(begin)
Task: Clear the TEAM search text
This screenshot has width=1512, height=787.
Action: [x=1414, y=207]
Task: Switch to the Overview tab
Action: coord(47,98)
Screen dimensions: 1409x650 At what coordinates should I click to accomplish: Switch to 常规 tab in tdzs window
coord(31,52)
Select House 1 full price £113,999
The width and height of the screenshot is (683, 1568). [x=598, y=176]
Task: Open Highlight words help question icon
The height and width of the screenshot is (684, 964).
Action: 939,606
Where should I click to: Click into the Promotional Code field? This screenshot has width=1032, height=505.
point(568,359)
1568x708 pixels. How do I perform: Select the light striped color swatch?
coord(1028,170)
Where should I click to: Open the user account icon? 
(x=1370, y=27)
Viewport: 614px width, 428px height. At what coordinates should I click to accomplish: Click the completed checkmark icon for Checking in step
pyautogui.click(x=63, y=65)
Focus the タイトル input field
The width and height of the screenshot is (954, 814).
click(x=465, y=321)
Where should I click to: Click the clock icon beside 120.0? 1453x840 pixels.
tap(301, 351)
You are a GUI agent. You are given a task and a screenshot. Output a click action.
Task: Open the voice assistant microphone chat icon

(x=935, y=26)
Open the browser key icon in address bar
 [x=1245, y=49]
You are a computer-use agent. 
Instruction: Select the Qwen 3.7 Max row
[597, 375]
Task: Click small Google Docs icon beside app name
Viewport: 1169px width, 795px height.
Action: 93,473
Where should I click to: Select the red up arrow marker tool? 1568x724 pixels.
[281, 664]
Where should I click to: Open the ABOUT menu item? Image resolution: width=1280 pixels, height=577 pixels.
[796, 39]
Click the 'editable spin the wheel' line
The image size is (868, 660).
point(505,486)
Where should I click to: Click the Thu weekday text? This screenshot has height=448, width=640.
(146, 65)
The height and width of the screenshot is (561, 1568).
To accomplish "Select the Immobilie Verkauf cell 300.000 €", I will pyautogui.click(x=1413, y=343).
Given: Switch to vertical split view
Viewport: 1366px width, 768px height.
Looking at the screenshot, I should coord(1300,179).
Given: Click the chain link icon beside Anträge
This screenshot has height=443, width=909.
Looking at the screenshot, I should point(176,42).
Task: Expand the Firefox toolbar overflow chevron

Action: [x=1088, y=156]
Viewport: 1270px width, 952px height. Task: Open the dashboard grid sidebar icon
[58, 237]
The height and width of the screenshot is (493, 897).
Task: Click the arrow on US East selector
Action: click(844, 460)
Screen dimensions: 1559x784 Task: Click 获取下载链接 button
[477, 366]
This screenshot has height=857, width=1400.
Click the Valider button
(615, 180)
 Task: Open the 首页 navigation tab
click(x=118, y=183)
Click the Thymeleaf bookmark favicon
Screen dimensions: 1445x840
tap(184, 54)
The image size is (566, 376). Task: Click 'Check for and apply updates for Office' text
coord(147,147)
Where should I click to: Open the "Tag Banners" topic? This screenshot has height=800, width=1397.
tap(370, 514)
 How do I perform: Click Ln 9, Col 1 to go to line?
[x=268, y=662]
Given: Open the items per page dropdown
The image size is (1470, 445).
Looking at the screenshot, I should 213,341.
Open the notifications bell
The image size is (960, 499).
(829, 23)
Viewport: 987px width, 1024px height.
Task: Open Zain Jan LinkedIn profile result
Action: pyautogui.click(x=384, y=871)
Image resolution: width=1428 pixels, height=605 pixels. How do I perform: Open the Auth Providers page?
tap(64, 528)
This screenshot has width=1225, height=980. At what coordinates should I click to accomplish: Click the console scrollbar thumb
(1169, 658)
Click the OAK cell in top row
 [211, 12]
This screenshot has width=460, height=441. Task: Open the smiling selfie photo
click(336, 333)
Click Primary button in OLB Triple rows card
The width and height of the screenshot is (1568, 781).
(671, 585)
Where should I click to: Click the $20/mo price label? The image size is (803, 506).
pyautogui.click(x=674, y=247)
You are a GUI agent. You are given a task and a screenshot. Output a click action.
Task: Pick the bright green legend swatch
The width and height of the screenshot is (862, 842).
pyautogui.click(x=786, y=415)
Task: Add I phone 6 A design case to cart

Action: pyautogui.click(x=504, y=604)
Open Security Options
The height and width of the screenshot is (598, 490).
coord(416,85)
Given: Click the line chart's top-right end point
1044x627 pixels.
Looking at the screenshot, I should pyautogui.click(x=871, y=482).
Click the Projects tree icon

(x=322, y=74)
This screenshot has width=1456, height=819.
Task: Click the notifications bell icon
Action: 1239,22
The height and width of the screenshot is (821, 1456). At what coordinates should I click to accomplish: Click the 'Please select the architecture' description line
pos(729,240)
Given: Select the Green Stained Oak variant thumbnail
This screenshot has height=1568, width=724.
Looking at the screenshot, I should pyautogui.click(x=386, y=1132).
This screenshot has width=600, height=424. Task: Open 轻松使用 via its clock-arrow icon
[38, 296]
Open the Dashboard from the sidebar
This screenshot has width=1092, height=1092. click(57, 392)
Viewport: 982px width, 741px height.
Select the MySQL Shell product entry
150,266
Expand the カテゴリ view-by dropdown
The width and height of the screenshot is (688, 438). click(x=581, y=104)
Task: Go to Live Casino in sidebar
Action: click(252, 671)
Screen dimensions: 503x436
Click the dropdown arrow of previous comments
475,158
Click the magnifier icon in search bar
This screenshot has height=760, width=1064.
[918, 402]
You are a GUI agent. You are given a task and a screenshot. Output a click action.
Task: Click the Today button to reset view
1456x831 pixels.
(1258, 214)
(end)
Task requirements —
Render all of the items above as a Markdown table with the columns Row and Text, putting a row number under Row and each line under Text. Leave out blank lines.

The result —
| Row | Text |
|---|---|
| 1 | Task: Clear the TEAM search text |
| 2 | This screenshot has width=1512, height=787. |
| 3 | Action: [x=1414, y=207] |
| 4 | Task: Switch to the Overview tab |
| 5 | Action: coord(47,98) |
| 6 | Screen dimensions: 1409x650 At what coordinates should I click to accomplish: Switch to 常规 tab in tdzs window |
| 7 | coord(31,52) |
| 8 | Select House 1 full price £113,999 |
| 9 | The width and height of the screenshot is (683, 1568). [x=598, y=176] |
| 10 | Task: Open Highlight words help question icon |
| 11 | The height and width of the screenshot is (684, 964). |
| 12 | Action: 939,606 |
| 13 | Where should I click to: Click into the Promotional Code field? This screenshot has width=1032, height=505. |
| 14 | point(568,359) |
| 15 | 1568x708 pixels. How do I perform: Select the light striped color swatch? |
| 16 | coord(1028,170) |
| 17 | Where should I click to: Open the user account icon?  |
| 18 | (x=1370, y=27) |
| 19 | Viewport: 614px width, 428px height. At what coordinates should I click to accomplish: Click the completed checkmark icon for Checking in step |
| 20 | pyautogui.click(x=63, y=65) |
| 21 | Focus the タイトル input field |
| 22 | The width and height of the screenshot is (954, 814). |
| 23 | click(x=465, y=321) |
| 24 | Where should I click to: Click the clock icon beside 120.0? 1453x840 pixels. |
| 25 | tap(301, 351) |
| 26 | You are a GUI agent. You are given a task and a screenshot. Output a click action. |
| 27 | Task: Open the voice assistant microphone chat icon |
| 28 | (x=935, y=26) |
| 29 | Open the browser key icon in address bar |
| 30 |  [x=1245, y=49] |
| 31 | You are a computer-use agent.  |
| 32 | Instruction: Select the Qwen 3.7 Max row |
| 33 | [597, 375] |
| 34 | Task: Click small Google Docs icon beside app name |
| 35 | Viewport: 1169px width, 795px height. |
| 36 | Action: 93,473 |
| 37 | Where should I click to: Select the red up arrow marker tool? 1568x724 pixels. |
| 38 | [281, 664] |
| 39 | Where should I click to: Open the ABOUT menu item? Image resolution: width=1280 pixels, height=577 pixels. |
| 40 | [796, 39] |
| 41 | Click the 'editable spin the wheel' line |
| 42 | The image size is (868, 660). |
| 43 | point(505,486) |
| 44 | Where should I click to: Click the Thu weekday text? This screenshot has height=448, width=640. |
| 45 | (146, 65) |
| 46 | The height and width of the screenshot is (561, 1568). |
| 47 | To accomplish "Select the Immobilie Verkauf cell 300.000 €", I will pyautogui.click(x=1413, y=343). |
| 48 | Given: Switch to vertical split view |
| 49 | Viewport: 1366px width, 768px height. |
| 50 | Looking at the screenshot, I should coord(1300,179). |
| 51 | Given: Click the chain link icon beside Anträge |
| 52 | This screenshot has height=443, width=909. |
| 53 | Looking at the screenshot, I should point(176,42). |
| 54 | Task: Expand the Firefox toolbar overflow chevron |
| 55 | Action: [x=1088, y=156] |
| 56 | Viewport: 1270px width, 952px height. Task: Open the dashboard grid sidebar icon |
| 57 | [58, 237] |
| 58 | The height and width of the screenshot is (493, 897). |
| 59 | Task: Click the arrow on US East selector |
| 60 | Action: click(844, 460) |
| 61 | Screen dimensions: 1559x784 Task: Click 获取下载链接 button |
| 62 | [477, 366] |
| 63 | This screenshot has height=857, width=1400. |
| 64 | Click the Valider button |
| 65 | (615, 180) |
| 66 |  Task: Open the 首页 navigation tab |
| 67 | click(x=118, y=183) |
| 68 | Click the Thymeleaf bookmark favicon |
| 69 | Screen dimensions: 1445x840 |
| 70 | tap(184, 54) |
| 71 | The image size is (566, 376). Task: Click 'Check for and apply updates for Office' text |
| 72 | coord(147,147) |
| 73 | Where should I click to: Open the "Tag Banners" topic? This screenshot has height=800, width=1397. |
| 74 | tap(370, 514) |
| 75 |  How do I perform: Click Ln 9, Col 1 to go to line? |
| 76 | [x=268, y=662] |
| 77 | Given: Open the items per page dropdown |
| 78 | The image size is (1470, 445). |
| 79 | Looking at the screenshot, I should 213,341. |
| 80 | Open the notifications bell |
| 81 | The image size is (960, 499). |
| 82 | (829, 23) |
| 83 | Viewport: 987px width, 1024px height. |
| 84 | Task: Open Zain Jan LinkedIn profile result |
| 85 | Action: pyautogui.click(x=384, y=871) |
| 86 | Image resolution: width=1428 pixels, height=605 pixels. How do I perform: Open the Auth Providers page? |
| 87 | tap(64, 528) |
| 88 | This screenshot has width=1225, height=980. At what coordinates should I click to accomplish: Click the console scrollbar thumb |
| 89 | (1169, 658) |
| 90 | Click the OAK cell in top row |
| 91 |  [211, 12] |
| 92 | This screenshot has width=460, height=441. Task: Open the smiling selfie photo |
| 93 | click(336, 333) |
| 94 | Click Primary button in OLB Triple rows card |
| 95 | The width and height of the screenshot is (1568, 781). |
| 96 | (671, 585) |
| 97 | Where should I click to: Click the $20/mo price label? The image size is (803, 506). |
| 98 | pyautogui.click(x=674, y=247) |
| 99 | You are a GUI agent. You are given a task and a screenshot. Output a click action. |
| 100 | Task: Pick the bright green legend swatch |
| 101 | The width and height of the screenshot is (862, 842). |
| 102 | pyautogui.click(x=786, y=415) |
| 103 | Task: Add I phone 6 A design case to cart |
| 104 | Action: pyautogui.click(x=504, y=604) |
| 105 | Open Security Options |
| 106 | The height and width of the screenshot is (598, 490). |
| 107 | coord(416,85) |
| 108 | Given: Click the line chart's top-right end point |
| 109 | 1044x627 pixels. |
| 110 | Looking at the screenshot, I should pyautogui.click(x=871, y=482). |
| 111 | Click the Projects tree icon |
| 112 | (x=322, y=74) |
| 113 | This screenshot has width=1456, height=819. |
| 114 | Task: Click the notifications bell icon |
| 115 | Action: 1239,22 |
| 116 | The height and width of the screenshot is (821, 1456). At what coordinates should I click to accomplish: Click the 'Please select the architecture' description line |
| 117 | pos(729,240) |
| 118 | Given: Select the Green Stained Oak variant thumbnail |
| 119 | This screenshot has height=1568, width=724. |
| 120 | Looking at the screenshot, I should pyautogui.click(x=386, y=1132). |
| 121 | This screenshot has width=600, height=424. Task: Open 轻松使用 via its clock-arrow icon |
| 122 | [38, 296] |
| 123 | Open the Dashboard from the sidebar |
| 124 | This screenshot has width=1092, height=1092. click(57, 392) |
| 125 | Viewport: 982px width, 741px height. |
| 126 | Select the MySQL Shell product entry |
| 127 | 150,266 |
| 128 | Expand the カテゴリ view-by dropdown |
| 129 | The width and height of the screenshot is (688, 438). click(x=581, y=104) |
| 130 | Task: Go to Live Casino in sidebar |
| 131 | Action: click(252, 671) |
| 132 | Screen dimensions: 503x436 |
| 133 | Click the dropdown arrow of previous comments |
| 134 | 475,158 |
| 135 | Click the magnifier icon in search bar |
| 136 | This screenshot has height=760, width=1064. |
| 137 | [918, 402] |
| 138 | You are a GUI agent. You are given a task and a screenshot. Output a click action. |
| 139 | Task: Click the Today button to reset view |
| 140 | 1456x831 pixels. |
| 141 | (1258, 214) |